◆ Directions for this task: Check each line of the entries below for the word "next", and copy the lines that have it.

---------- Materials provided ----------

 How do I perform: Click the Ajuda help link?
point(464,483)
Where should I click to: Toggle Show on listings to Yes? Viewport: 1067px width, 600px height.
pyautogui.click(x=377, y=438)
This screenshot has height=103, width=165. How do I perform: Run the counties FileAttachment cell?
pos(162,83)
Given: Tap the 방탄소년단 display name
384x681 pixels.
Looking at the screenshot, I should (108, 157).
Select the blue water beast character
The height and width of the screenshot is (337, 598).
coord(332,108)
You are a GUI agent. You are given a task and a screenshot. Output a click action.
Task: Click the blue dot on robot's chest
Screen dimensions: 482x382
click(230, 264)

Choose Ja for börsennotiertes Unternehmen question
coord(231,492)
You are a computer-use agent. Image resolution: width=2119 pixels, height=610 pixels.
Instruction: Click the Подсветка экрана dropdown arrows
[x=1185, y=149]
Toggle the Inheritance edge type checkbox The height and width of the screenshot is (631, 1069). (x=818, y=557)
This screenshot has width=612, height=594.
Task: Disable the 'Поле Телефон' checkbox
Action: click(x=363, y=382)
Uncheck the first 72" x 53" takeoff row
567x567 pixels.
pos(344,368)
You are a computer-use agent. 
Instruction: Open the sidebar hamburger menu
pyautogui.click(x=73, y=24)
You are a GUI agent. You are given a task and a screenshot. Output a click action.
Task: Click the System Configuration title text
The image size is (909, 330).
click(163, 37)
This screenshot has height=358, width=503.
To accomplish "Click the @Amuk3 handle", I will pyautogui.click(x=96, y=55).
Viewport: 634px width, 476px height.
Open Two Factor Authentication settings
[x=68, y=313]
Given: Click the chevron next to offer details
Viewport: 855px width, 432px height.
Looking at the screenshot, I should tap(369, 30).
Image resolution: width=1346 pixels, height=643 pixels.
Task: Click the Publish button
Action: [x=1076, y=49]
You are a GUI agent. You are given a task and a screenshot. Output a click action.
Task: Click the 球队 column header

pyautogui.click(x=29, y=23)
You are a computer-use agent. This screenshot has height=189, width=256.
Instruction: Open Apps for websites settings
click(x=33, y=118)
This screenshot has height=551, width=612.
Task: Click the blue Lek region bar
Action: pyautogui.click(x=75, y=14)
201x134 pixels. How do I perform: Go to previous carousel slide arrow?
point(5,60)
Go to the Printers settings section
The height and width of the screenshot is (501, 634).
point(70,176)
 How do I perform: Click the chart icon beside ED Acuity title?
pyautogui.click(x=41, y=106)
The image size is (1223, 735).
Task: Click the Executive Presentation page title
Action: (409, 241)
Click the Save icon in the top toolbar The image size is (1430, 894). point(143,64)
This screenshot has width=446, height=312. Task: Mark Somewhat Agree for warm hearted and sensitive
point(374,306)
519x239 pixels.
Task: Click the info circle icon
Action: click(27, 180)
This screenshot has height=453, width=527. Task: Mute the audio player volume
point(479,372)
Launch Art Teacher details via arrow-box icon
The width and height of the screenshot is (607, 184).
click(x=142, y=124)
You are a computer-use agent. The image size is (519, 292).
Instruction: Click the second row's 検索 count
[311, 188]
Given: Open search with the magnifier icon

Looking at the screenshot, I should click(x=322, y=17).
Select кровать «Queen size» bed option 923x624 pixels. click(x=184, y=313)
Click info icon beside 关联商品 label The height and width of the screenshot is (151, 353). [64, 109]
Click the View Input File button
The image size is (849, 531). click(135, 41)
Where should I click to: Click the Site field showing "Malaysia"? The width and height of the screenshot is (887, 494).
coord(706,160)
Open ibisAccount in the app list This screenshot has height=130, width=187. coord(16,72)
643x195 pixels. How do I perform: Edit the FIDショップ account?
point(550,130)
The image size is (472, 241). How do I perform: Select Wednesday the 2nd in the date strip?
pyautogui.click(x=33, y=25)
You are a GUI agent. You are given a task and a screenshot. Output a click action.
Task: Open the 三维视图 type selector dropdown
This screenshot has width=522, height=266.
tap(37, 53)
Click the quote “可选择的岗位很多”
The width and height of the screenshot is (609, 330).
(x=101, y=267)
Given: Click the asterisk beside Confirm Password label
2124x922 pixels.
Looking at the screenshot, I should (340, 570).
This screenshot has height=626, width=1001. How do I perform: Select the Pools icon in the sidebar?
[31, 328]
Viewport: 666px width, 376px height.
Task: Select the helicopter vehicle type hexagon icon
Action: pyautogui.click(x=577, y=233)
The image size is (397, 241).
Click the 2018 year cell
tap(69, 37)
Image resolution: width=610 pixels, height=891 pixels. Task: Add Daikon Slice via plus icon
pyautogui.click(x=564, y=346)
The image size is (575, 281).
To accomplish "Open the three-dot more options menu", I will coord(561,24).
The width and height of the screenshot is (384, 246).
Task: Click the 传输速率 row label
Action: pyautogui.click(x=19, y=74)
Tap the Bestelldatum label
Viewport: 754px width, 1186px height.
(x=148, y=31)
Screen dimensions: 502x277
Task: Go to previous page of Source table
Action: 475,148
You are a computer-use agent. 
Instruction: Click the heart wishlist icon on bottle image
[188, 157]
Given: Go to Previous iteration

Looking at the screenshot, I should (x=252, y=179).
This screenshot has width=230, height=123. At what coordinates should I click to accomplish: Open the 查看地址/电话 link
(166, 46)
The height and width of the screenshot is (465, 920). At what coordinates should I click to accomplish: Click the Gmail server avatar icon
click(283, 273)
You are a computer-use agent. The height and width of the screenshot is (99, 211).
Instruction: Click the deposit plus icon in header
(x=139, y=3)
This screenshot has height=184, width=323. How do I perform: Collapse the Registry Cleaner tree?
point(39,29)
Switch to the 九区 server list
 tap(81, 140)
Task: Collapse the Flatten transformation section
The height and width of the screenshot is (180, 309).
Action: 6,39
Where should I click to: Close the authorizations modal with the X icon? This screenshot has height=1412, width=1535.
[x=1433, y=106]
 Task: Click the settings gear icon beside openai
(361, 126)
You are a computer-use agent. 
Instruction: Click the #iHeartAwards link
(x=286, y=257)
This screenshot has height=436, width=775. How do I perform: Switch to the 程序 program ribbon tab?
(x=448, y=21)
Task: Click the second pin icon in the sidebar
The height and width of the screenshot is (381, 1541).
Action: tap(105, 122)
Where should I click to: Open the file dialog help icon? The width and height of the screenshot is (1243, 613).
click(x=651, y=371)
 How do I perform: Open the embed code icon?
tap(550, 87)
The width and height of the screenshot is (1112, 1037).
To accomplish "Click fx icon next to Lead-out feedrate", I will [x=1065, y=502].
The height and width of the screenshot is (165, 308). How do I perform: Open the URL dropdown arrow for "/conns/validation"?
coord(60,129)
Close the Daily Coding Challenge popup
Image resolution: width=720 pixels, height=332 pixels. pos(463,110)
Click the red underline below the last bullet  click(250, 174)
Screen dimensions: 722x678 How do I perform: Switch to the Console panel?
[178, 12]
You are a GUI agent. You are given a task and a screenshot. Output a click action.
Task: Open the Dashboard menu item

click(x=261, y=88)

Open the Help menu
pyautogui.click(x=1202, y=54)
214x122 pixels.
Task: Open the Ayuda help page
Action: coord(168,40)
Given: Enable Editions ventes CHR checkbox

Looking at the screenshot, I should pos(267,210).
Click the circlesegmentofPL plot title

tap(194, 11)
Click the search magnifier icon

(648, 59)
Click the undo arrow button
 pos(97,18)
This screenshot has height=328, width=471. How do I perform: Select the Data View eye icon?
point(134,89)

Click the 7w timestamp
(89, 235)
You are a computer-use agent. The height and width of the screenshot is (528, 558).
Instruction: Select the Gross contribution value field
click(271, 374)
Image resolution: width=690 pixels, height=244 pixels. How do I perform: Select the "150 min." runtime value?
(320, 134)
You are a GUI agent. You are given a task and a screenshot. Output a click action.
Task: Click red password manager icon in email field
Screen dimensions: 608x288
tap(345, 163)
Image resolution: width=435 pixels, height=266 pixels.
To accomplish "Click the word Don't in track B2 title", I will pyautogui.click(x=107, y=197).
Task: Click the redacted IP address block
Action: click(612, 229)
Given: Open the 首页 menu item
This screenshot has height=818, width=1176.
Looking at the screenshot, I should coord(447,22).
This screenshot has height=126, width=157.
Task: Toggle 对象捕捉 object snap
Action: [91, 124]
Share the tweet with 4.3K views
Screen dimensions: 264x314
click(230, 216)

----------

◆ Written solution:
Given: Click the chevron next to offer details
To accomplish "Click fx icon next to Lead-out feedrate", I will [x=1065, y=502].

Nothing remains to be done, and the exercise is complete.